Fora de piadas, é isso que acontece também em Os Mortos Têm Todos as Mesmas Penas, nova criação do grupo, que se estreia no Festival Temps d’Images, com apresentações no Bar Damas, em Lisboa, de 1 a 3 de Junho, e que parte da vontade de pesquisar e encontrar uma tradução em palco da relação entre aves e ditadores. Sim, aves e ditadores, com a largueza suficiente para, além de tais vilões, passar a incluir várias figuras históricas, sempre a partir de episódios que metam aves ao barulho.

Como é que começa tamanha loucura? Começa, antes de mais, no excesso de materiais recolhidos para a anterior criação Eles Passarão, Tu Passarinho, que, por sua vez, tinha por ponto de partida aquela que ficou conhecida como “a maior festa do mundo”. Em Outubro de 1971, Mohammed Reza Pahlavi, Xá do Irão, organizou um gigantesco evento nas ruínas da antiga Persépolis, num oásis construído expressamente para a ocasião. Para receber as centenas de convidados da elite e introduzi-los num autêntico paraíso na terra, comprou 50 mil aves canoras que deviam dar vida ao jardim.

“Essa festa tem mil pormenores obscenos”, conta Andreia Farinha, que se deparou com a história num documentário. “Entre eles, o dos 50 mil pardais que, obviamente, morreram antes da festa, deixando aquele deserto juncado de cadáveres de pássaros”. Foi aí que pensou: “Temos de fazer uma peça sobre aves e ditadores.”
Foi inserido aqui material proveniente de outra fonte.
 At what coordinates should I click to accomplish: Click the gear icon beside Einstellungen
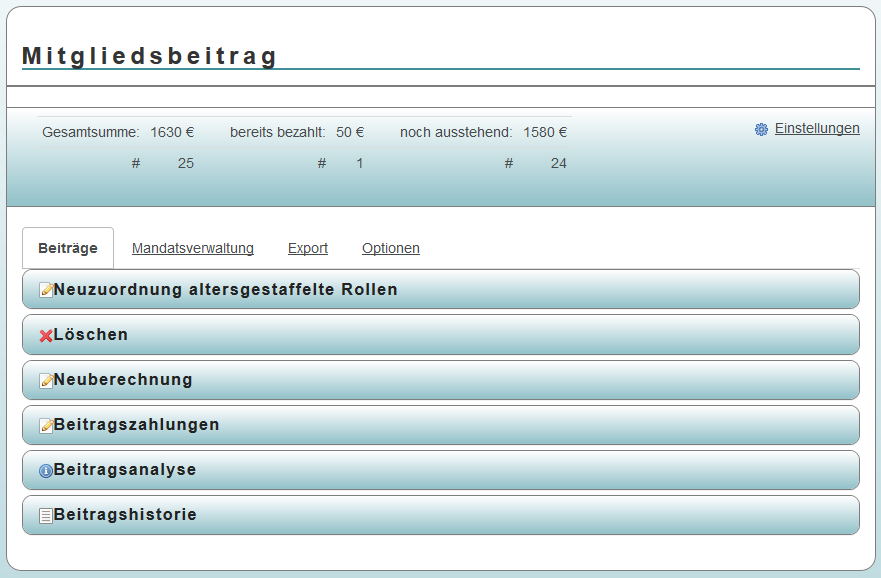point(761,129)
Como antes escrevíamos, nem só de ditadores vive Os Mortos Têm Todos as Mesmas Penas. No palco das Damas encontramos Friedrich Nietzsche (“trendsetter de bigodes”), D. João VI (“expat exilado” e entusiasta de coxinhas de frango), Shakespeare (“dramaturgo de identidade incerta), Mao Tsé-Tung (“autor best-seller e promotor de retiros de self-awareness), Hitler ou Isabel II, apresentados numa canção no início do espectáculo em género de lengalenga infantil. Mas encontramos sobretudo um espectáculo assente num humor cáustico, num atropelo de linguagens (teatro, vídeo, música) alimentado pelas várias narrativas sempre com aves no menu.
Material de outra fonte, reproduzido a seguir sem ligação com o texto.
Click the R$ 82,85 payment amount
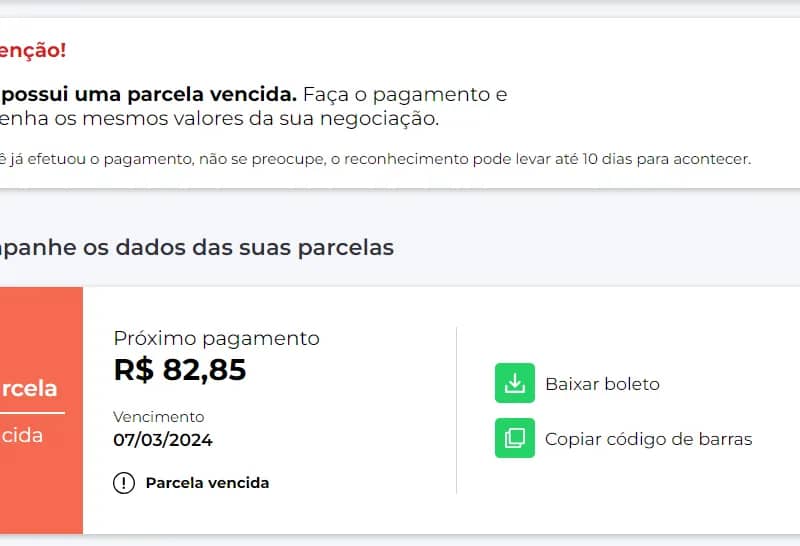This screenshot has height=546, width=800. [x=180, y=370]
Listam-se, por exemplo, as preferências gastronómicas dos abutres, descreve-se o papel de uma pomba na investigação do homicídio do estilista Gianni Versace, detalham-se as várias espécies que dedicam vidas inteiras à sedução, conta-se a história dos pardais que foram declarados inimigos públicos na China de Mao (durante a Campanha das Quatro Pragas) e exterminados –​ daí resultando uma praga de insectos que destruiu as colheitas, foi uma das causas da Grande Fome Chinesa e obrigou à subsequente importação de pardais soviéticos para reequilibrar o sistema ecológico.
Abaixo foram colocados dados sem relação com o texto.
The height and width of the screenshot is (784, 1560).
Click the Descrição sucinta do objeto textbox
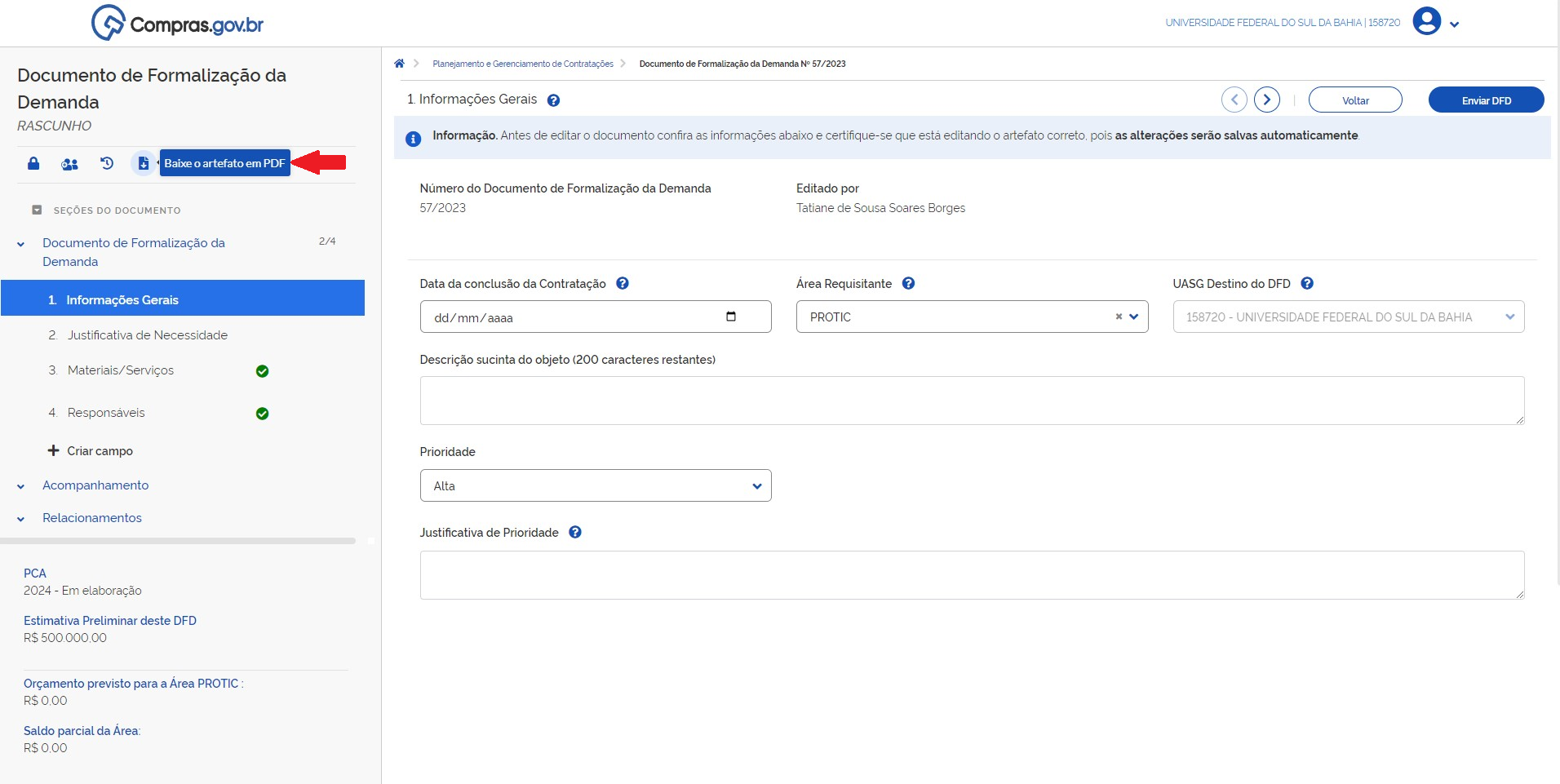click(x=971, y=401)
Enquanto Andreia Farinha fala de “desmistificar o carácter épico da História” como objectivo dos Truta no Buraco, João Melo acrescenta que em Os Mortos Têm Todos as Mesmas Penas lhes interessa explorar “o papel que as aves tiveram na história do desastre da humanidade”. Mas aquilo de que este espectáculo fala, sobretudo, é da estupidez e do ridículo humanos, destilados a um ritmo delirante.